Vinyl LP, Compact Disc (CD)
There’s something oddly satisfying—maybe even comforting—about harsh guitar noise. Philadelphia trio Eye Flys take that satisfaction to another level on their self-titled sophomore offering. On tunes like “Tuck and Roll,” “Sleep Forever,” and pretty much every other track on the album, guitarist/vocalist Jake Smith, bassist Keven Bernsten and drummer Patrick Forrest summon a sound so dense and enveloping that it induces a sensation sonically equivalent to being plunged into a vat of battery acid. Bernsten, the band’s in-house recording engineer, strikes a breathtaking balance between clarity and power. From start to finish, Eye Flys sounds imposingly loud at any volume, even via headphones.
Still, while Bernsten and the band’s high-fidelity heaviness is certainly impressive, it wouldn’t be remarkable on its own. This new album, after all, arrives a full 40 years after The Melvins and underground record label Amphetamine Reptile established the basic blueprint that countless bands have followed ever since. Eye Flys, in fact, wear their love of the AmRep roster, which initially included the likes of The Melvins, Unsane, Helmet, Today Is The Day, Cows, etc, on their sleeve. They also echo the art-damaged angularity and near-psychedelic hues of more experimental acts from the same era, like Barkmarket, Cherubs, and The Jesus Lizard.
If you’re looking for paint-peeling abrasion spiked with dysrhythmic starts and stops, look no further than “Draining Pus.” where at several points the band abruptly halts its forward trudge to wait patiently while dizzying blasts of feedback flood the stereo field. Next, on “Feeding Regression,” Eye Flys switch into an energizing groove. While it would be a huge stretch to describe “Feeding Regression” as danceable, the band demonstrates an agility that stands apart from the relentlessness of the other songs.
Smith, meanwhile, possesses one of the most full-bodied barks to come down the pike since Barkmarket’s Dave Sardy and Crowbar’s Kirk Windstein. Smith is also very convincing when he shouts seemingly straightforward lines like “rip the Band-Aid/ Watch the pus drain” and “Everything around here/ Wants to kill you”—lines that reveal themselves as being shaded with more meaning the more you pay attention to the rest of the lyrics.

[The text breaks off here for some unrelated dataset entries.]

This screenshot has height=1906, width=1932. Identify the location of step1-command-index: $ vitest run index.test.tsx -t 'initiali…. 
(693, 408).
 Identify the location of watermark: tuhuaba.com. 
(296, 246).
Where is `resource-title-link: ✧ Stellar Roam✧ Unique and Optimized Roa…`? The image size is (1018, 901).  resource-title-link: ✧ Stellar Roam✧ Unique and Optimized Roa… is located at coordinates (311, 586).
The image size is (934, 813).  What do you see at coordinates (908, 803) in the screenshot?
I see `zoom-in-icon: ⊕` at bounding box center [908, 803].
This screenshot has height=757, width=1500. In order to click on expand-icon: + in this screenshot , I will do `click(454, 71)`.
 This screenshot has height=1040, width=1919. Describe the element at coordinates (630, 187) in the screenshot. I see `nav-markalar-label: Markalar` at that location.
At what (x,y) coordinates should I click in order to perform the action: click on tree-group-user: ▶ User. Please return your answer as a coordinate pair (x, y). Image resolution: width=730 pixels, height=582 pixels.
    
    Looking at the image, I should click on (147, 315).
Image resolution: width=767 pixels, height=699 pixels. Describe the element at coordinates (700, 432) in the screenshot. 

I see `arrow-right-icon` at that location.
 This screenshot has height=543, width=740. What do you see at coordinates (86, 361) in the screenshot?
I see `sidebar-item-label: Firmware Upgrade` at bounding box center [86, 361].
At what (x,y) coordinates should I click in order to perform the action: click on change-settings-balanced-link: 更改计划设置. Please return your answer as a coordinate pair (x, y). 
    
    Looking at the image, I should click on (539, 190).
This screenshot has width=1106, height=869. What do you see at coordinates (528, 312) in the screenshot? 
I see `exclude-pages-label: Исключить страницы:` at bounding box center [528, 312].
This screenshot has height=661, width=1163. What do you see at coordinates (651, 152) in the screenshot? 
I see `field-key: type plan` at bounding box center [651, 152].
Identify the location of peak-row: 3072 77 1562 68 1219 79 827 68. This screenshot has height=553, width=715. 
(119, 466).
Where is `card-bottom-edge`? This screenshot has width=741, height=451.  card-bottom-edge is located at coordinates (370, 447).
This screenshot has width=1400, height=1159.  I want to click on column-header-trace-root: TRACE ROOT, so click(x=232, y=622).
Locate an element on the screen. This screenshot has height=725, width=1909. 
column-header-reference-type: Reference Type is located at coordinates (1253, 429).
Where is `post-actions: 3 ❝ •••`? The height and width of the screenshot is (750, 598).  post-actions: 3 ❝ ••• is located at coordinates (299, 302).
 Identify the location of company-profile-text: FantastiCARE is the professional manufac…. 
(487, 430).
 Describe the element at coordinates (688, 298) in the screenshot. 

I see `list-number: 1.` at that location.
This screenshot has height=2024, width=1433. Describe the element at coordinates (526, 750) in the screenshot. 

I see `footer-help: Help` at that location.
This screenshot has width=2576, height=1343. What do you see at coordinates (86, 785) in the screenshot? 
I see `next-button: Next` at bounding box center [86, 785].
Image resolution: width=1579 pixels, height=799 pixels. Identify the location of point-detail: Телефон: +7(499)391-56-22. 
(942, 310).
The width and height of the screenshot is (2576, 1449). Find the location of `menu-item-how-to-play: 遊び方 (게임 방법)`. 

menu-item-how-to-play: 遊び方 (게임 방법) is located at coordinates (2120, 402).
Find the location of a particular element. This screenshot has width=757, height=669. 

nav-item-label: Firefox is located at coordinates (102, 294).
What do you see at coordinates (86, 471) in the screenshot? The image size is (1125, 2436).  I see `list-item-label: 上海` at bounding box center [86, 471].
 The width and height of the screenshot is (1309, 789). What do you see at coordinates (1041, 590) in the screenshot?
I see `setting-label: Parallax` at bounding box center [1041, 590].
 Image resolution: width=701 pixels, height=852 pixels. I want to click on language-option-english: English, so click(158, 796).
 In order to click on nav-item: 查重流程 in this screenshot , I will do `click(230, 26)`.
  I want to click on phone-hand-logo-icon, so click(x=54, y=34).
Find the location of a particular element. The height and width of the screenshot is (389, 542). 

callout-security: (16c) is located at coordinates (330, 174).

What’s most impressive overall is the dedication to guitar tone that Bernsten and company have drawn from groups like The Melvins and Boris. On this album, Eye Flys dial up their tones to be as corrosive as humanly possible, while also doing a masterful job of marrying brute force with texture. And it’s that marriage of elements that puts Eye Flys in a class by themselves, with an album that finds an almost impossible sweet spot between caustic and ear-pleasing.